Problem statement: Restate every record that follows, keeping it exact.

═════ Data for review ═════

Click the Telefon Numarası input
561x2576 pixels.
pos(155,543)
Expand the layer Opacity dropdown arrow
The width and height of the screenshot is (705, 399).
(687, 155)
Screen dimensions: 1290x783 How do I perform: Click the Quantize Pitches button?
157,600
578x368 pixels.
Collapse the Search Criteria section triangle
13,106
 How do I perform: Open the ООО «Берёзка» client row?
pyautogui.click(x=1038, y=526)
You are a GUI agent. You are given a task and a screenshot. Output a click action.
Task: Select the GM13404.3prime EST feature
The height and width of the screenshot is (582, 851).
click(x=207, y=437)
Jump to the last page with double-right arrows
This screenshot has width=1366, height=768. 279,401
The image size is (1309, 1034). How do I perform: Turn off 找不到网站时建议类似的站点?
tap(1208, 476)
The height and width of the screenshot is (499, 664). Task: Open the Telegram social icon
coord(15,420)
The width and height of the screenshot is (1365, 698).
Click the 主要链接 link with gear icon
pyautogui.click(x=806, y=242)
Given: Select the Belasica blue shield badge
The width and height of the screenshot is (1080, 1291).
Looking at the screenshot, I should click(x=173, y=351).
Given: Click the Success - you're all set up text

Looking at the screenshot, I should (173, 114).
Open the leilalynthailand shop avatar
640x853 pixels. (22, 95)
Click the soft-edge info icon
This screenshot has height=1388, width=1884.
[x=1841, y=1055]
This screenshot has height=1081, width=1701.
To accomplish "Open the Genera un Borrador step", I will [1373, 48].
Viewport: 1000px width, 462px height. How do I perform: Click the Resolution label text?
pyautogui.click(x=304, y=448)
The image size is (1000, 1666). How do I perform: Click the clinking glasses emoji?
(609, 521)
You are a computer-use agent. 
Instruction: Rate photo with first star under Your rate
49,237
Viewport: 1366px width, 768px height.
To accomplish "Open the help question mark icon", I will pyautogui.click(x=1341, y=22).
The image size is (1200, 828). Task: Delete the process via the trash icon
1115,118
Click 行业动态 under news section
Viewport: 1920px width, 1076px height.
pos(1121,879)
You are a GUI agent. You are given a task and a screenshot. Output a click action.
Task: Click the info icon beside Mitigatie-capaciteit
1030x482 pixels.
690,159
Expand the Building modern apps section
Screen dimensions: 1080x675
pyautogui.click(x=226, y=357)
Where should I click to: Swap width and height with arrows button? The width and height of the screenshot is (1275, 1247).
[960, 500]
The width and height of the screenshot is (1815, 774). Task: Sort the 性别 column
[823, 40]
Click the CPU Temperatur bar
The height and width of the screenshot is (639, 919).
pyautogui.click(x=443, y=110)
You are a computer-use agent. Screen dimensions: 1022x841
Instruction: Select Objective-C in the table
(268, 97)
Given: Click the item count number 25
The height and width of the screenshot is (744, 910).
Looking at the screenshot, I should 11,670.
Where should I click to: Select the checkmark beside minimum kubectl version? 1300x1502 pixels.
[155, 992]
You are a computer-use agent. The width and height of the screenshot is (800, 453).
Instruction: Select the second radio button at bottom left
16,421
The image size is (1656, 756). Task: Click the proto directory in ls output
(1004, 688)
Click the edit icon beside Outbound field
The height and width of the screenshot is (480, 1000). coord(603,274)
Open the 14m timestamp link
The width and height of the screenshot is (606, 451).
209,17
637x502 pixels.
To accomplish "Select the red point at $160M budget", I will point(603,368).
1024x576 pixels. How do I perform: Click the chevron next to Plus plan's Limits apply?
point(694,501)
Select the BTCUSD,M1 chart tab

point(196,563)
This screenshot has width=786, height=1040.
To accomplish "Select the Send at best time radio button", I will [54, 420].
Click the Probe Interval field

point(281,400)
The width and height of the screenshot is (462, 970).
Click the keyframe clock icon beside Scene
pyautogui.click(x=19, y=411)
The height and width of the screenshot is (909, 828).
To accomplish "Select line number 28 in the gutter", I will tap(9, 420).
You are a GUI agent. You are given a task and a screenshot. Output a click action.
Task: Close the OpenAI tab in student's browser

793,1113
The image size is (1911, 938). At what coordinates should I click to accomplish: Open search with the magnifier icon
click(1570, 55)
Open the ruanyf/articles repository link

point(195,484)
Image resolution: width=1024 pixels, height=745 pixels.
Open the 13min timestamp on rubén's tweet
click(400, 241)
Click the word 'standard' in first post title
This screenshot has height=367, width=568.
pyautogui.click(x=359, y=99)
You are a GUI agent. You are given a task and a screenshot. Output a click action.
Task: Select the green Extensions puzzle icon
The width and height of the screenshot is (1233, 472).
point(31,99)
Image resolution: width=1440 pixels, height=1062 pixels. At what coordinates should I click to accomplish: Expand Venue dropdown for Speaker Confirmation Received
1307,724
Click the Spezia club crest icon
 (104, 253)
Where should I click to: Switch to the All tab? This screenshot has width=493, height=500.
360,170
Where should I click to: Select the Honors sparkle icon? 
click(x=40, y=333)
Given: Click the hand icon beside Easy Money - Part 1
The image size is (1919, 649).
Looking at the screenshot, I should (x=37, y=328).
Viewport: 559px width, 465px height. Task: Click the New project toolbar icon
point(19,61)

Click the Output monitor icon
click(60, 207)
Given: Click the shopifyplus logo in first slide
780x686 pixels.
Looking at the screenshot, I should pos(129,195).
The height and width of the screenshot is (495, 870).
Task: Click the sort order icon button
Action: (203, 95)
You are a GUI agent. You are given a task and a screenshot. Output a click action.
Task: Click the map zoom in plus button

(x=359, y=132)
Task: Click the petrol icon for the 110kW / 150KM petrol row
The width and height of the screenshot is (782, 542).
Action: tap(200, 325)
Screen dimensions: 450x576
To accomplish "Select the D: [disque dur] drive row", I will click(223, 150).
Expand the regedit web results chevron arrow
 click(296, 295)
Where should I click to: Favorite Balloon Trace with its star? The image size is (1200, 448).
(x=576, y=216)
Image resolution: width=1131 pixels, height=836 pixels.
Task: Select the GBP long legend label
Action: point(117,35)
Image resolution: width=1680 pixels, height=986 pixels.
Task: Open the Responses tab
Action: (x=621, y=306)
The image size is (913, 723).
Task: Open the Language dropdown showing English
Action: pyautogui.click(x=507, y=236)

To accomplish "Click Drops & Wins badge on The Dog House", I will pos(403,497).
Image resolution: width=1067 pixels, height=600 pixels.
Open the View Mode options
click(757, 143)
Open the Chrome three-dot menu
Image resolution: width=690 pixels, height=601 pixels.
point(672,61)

═════

Answer:
Click the Telefon Numarası input
561x2576 pixels.
pos(155,543)
Expand the layer Opacity dropdown arrow
The width and height of the screenshot is (705, 399).
(687, 155)
Screen dimensions: 1290x783 How do I perform: Click the Quantize Pitches button?
157,600
578x368 pixels.
Collapse the Search Criteria section triangle
13,106
 How do I perform: Open the ООО «Берёзка» client row?
pyautogui.click(x=1038, y=526)
You are a GUI agent. You are given a task and a screenshot. Output a click action.
Task: Select the GM13404.3prime EST feature
The height and width of the screenshot is (582, 851).
click(x=207, y=437)
Jump to the last page with double-right arrows
This screenshot has width=1366, height=768. 279,401
The image size is (1309, 1034). How do I perform: Turn off 找不到网站时建议类似的站点?
tap(1208, 476)
The height and width of the screenshot is (499, 664). Task: Open the Telegram social icon
coord(15,420)
The width and height of the screenshot is (1365, 698).
Click the 主要链接 link with gear icon
pyautogui.click(x=806, y=242)
Given: Select the Belasica blue shield badge
The width and height of the screenshot is (1080, 1291).
Looking at the screenshot, I should click(x=173, y=351).
Given: Click the Success - you're all set up text

Looking at the screenshot, I should (173, 114).
Open the leilalynthailand shop avatar
640x853 pixels. (22, 95)
Click the soft-edge info icon
This screenshot has height=1388, width=1884.
[x=1841, y=1055]
This screenshot has height=1081, width=1701.
To accomplish "Open the Genera un Borrador step", I will [1373, 48].
Viewport: 1000px width, 462px height. How do I perform: Click the Resolution label text?
pyautogui.click(x=304, y=448)
The image size is (1000, 1666). How do I perform: Click the clinking glasses emoji?
(609, 521)
You are a computer-use agent. 
Instruction: Rate photo with first star under Your rate
49,237
Viewport: 1366px width, 768px height.
To accomplish "Open the help question mark icon", I will pyautogui.click(x=1341, y=22).
The image size is (1200, 828). Task: Delete the process via the trash icon
1115,118
Click 行业动态 under news section
Viewport: 1920px width, 1076px height.
pos(1121,879)
You are a GUI agent. You are given a task and a screenshot. Output a click action.
Task: Click the info icon beside Mitigatie-capaciteit
1030x482 pixels.
690,159
Expand the Building modern apps section
Screen dimensions: 1080x675
pyautogui.click(x=226, y=357)
Where should I click to: Swap width and height with arrows button? The width and height of the screenshot is (1275, 1247).
[960, 500]
The width and height of the screenshot is (1815, 774). Task: Sort the 性别 column
[823, 40]
Click the CPU Temperatur bar
The height and width of the screenshot is (639, 919).
pyautogui.click(x=443, y=110)
You are a computer-use agent. Screen dimensions: 1022x841
Instruction: Select Objective-C in the table
(268, 97)
Given: Click the item count number 25
The height and width of the screenshot is (744, 910).
Looking at the screenshot, I should 11,670.
Where should I click to: Select the checkmark beside minimum kubectl version? 1300x1502 pixels.
[155, 992]
You are a computer-use agent. The width and height of the screenshot is (800, 453).
Instruction: Select the second radio button at bottom left
16,421
The image size is (1656, 756). Task: Click the proto directory in ls output
(1004, 688)
Click the edit icon beside Outbound field
The height and width of the screenshot is (480, 1000). coord(603,274)
Open the 14m timestamp link
The width and height of the screenshot is (606, 451).
209,17
637x502 pixels.
To accomplish "Select the red point at $160M budget", I will point(603,368).
1024x576 pixels. How do I perform: Click the chevron next to Plus plan's Limits apply?
point(694,501)
Select the BTCUSD,M1 chart tab

point(196,563)
This screenshot has width=786, height=1040.
To accomplish "Select the Send at best time radio button", I will [54, 420].
Click the Probe Interval field

point(281,400)
The width and height of the screenshot is (462, 970).
Click the keyframe clock icon beside Scene
pyautogui.click(x=19, y=411)
The height and width of the screenshot is (909, 828).
To accomplish "Select line number 28 in the gutter", I will tap(9, 420).
You are a GUI agent. You are given a task and a screenshot. Output a click action.
Task: Close the OpenAI tab in student's browser

793,1113
The image size is (1911, 938). At what coordinates should I click to accomplish: Open search with the magnifier icon
click(1570, 55)
Open the ruanyf/articles repository link

point(195,484)
Image resolution: width=1024 pixels, height=745 pixels.
Open the 13min timestamp on rubén's tweet
click(400, 241)
Click the word 'standard' in first post title
This screenshot has height=367, width=568.
pyautogui.click(x=359, y=99)
You are a GUI agent. You are given a task and a screenshot. Output a click action.
Task: Select the green Extensions puzzle icon
The width and height of the screenshot is (1233, 472).
point(31,99)
Image resolution: width=1440 pixels, height=1062 pixels. At what coordinates should I click to accomplish: Expand Venue dropdown for Speaker Confirmation Received
1307,724
Click the Spezia club crest icon
 (104, 253)
Where should I click to: Switch to the All tab? This screenshot has width=493, height=500.
360,170
Where should I click to: Select the Honors sparkle icon? 
click(x=40, y=333)
Given: Click the hand icon beside Easy Money - Part 1
The image size is (1919, 649).
Looking at the screenshot, I should (x=37, y=328).
Viewport: 559px width, 465px height. Task: Click the New project toolbar icon
point(19,61)

Click the Output monitor icon
click(60, 207)
Given: Click the shopifyplus logo in first slide
780x686 pixels.
Looking at the screenshot, I should pos(129,195).
The height and width of the screenshot is (495, 870).
Task: Click the sort order icon button
Action: (203, 95)
You are a GUI agent. You are given a task and a screenshot. Output a click action.
Task: Click the map zoom in plus button

(x=359, y=132)
Task: Click the petrol icon for the 110kW / 150KM petrol row
The width and height of the screenshot is (782, 542).
Action: tap(200, 325)
Screen dimensions: 450x576
To accomplish "Select the D: [disque dur] drive row", I will click(223, 150).
Expand the regedit web results chevron arrow
 click(296, 295)
Where should I click to: Favorite Balloon Trace with its star? The image size is (1200, 448).
(x=576, y=216)
Image resolution: width=1131 pixels, height=836 pixels.
Task: Select the GBP long legend label
Action: point(117,35)
Image resolution: width=1680 pixels, height=986 pixels.
Task: Open the Responses tab
Action: (x=621, y=306)
The image size is (913, 723).
Task: Open the Language dropdown showing English
Action: pyautogui.click(x=507, y=236)

To accomplish "Click Drops & Wins badge on The Dog House", I will pos(403,497).
Image resolution: width=1067 pixels, height=600 pixels.
Open the View Mode options
click(757, 143)
Open the Chrome three-dot menu
Image resolution: width=690 pixels, height=601 pixels.
point(672,61)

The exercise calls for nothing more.